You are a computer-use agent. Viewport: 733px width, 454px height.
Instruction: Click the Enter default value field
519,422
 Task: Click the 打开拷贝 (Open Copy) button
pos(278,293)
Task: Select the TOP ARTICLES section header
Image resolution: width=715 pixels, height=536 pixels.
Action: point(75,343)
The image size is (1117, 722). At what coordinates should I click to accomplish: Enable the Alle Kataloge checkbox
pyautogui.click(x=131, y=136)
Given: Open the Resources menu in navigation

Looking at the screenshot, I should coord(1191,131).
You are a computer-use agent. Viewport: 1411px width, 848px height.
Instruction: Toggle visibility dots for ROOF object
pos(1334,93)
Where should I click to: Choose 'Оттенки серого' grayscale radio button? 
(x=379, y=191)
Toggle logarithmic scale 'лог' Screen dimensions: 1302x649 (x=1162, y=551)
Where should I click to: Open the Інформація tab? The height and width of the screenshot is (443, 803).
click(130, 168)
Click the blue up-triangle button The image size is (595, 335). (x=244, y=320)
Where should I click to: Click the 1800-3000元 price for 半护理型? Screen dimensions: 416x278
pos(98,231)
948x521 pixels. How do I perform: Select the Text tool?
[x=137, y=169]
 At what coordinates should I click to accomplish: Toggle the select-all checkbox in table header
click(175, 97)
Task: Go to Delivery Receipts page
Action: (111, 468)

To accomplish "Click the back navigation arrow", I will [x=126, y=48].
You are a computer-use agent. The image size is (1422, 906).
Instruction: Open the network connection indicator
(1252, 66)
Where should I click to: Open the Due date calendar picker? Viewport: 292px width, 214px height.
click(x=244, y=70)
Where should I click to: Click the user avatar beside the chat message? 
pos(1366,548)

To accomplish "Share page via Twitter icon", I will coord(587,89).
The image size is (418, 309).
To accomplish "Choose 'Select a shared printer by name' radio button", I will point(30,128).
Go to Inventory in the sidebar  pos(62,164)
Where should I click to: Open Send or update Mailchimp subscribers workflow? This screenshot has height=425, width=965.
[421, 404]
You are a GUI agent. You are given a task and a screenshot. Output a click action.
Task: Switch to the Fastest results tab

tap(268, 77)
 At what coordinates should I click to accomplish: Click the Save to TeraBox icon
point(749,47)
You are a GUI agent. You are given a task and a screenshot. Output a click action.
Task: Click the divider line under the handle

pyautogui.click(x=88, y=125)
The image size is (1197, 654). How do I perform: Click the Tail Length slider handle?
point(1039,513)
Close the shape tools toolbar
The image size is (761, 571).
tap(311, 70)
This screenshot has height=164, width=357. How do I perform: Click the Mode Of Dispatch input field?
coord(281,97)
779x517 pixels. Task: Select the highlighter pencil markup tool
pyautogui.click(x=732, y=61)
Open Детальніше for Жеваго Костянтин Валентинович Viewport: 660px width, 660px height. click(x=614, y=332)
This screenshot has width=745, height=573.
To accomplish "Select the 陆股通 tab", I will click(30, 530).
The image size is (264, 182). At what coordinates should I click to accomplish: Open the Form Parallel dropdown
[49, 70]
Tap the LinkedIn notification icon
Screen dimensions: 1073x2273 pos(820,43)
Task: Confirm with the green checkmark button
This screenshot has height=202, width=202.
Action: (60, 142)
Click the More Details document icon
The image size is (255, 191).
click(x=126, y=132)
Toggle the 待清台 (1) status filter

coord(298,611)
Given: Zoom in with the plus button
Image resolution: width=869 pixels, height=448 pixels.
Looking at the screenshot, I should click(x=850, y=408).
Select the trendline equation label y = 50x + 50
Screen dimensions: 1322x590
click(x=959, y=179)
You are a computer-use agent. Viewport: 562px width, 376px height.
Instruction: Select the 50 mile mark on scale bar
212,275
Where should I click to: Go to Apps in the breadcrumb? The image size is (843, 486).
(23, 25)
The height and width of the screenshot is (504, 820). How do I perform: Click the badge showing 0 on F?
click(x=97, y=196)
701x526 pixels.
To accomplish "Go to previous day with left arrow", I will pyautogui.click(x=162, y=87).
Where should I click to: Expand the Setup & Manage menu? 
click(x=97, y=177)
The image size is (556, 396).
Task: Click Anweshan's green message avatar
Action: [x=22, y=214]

- - - -

=== The task ===
Reproduce each line above exactly.

=== Answer box ===
You are a computer-use agent. Viewport: 733px width, 454px height.
Instruction: Click the Enter default value field
519,422
 Task: Click the 打开拷贝 (Open Copy) button
pos(278,293)
Task: Select the TOP ARTICLES section header
Image resolution: width=715 pixels, height=536 pixels.
Action: point(75,343)
The image size is (1117, 722). At what coordinates should I click to accomplish: Enable the Alle Kataloge checkbox
pyautogui.click(x=131, y=136)
Given: Open the Resources menu in navigation

Looking at the screenshot, I should coord(1191,131).
You are a computer-use agent. Viewport: 1411px width, 848px height.
Instruction: Toggle visibility dots for ROOF object
pos(1334,93)
Where should I click to: Choose 'Оттенки серого' grayscale radio button? 
(x=379, y=191)
Toggle logarithmic scale 'лог' Screen dimensions: 1302x649 (x=1162, y=551)
Where should I click to: Open the Інформація tab? The height and width of the screenshot is (443, 803).
click(130, 168)
Click the blue up-triangle button The image size is (595, 335). (x=244, y=320)
Where should I click to: Click the 1800-3000元 price for 半护理型? Screen dimensions: 416x278
pos(98,231)
948x521 pixels. How do I perform: Select the Text tool?
[x=137, y=169]
 At what coordinates should I click to accomplish: Toggle the select-all checkbox in table header
click(175, 97)
Task: Go to Delivery Receipts page
Action: (111, 468)

To accomplish "Click the back navigation arrow", I will [x=126, y=48].
You are a computer-use agent. The image size is (1422, 906).
Instruction: Open the network connection indicator
(1252, 66)
Where should I click to: Open the Due date calendar picker? Viewport: 292px width, 214px height.
click(x=244, y=70)
Where should I click to: Click the user avatar beside the chat message? 
pos(1366,548)

To accomplish "Share page via Twitter icon", I will coord(587,89).
The image size is (418, 309).
To accomplish "Choose 'Select a shared printer by name' radio button", I will point(30,128).
Go to Inventory in the sidebar  pos(62,164)
Where should I click to: Open Send or update Mailchimp subscribers workflow? This screenshot has height=425, width=965.
[421, 404]
You are a GUI agent. You are given a task and a screenshot. Output a click action.
Task: Switch to the Fastest results tab

tap(268, 77)
 At what coordinates should I click to accomplish: Click the Save to TeraBox icon
point(749,47)
You are a GUI agent. You are given a task and a screenshot. Output a click action.
Task: Click the divider line under the handle

pyautogui.click(x=88, y=125)
The image size is (1197, 654). How do I perform: Click the Tail Length slider handle?
point(1039,513)
Close the shape tools toolbar
The image size is (761, 571).
tap(311, 70)
This screenshot has height=164, width=357. How do I perform: Click the Mode Of Dispatch input field?
coord(281,97)
779x517 pixels. Task: Select the highlighter pencil markup tool
pyautogui.click(x=732, y=61)
Open Детальніше for Жеваго Костянтин Валентинович Viewport: 660px width, 660px height. click(x=614, y=332)
This screenshot has width=745, height=573.
To accomplish "Select the 陆股通 tab", I will click(30, 530).
The image size is (264, 182). At what coordinates should I click to accomplish: Open the Form Parallel dropdown
[49, 70]
Tap the LinkedIn notification icon
Screen dimensions: 1073x2273 pos(820,43)
Task: Confirm with the green checkmark button
This screenshot has height=202, width=202.
Action: (60, 142)
Click the More Details document icon
The image size is (255, 191).
click(x=126, y=132)
Toggle the 待清台 (1) status filter

coord(298,611)
Given: Zoom in with the plus button
Image resolution: width=869 pixels, height=448 pixels.
Looking at the screenshot, I should click(x=850, y=408).
Select the trendline equation label y = 50x + 50
Screen dimensions: 1322x590
click(x=959, y=179)
You are a computer-use agent. Viewport: 562px width, 376px height.
Instruction: Select the 50 mile mark on scale bar
212,275
Where should I click to: Go to Apps in the breadcrumb? The image size is (843, 486).
(23, 25)
The height and width of the screenshot is (504, 820). How do I perform: Click the badge showing 0 on F?
click(x=97, y=196)
701x526 pixels.
To accomplish "Go to previous day with left arrow", I will pyautogui.click(x=162, y=87).
Where should I click to: Expand the Setup & Manage menu? 
click(x=97, y=177)
The image size is (556, 396).
Task: Click Anweshan's green message avatar
Action: [x=22, y=214]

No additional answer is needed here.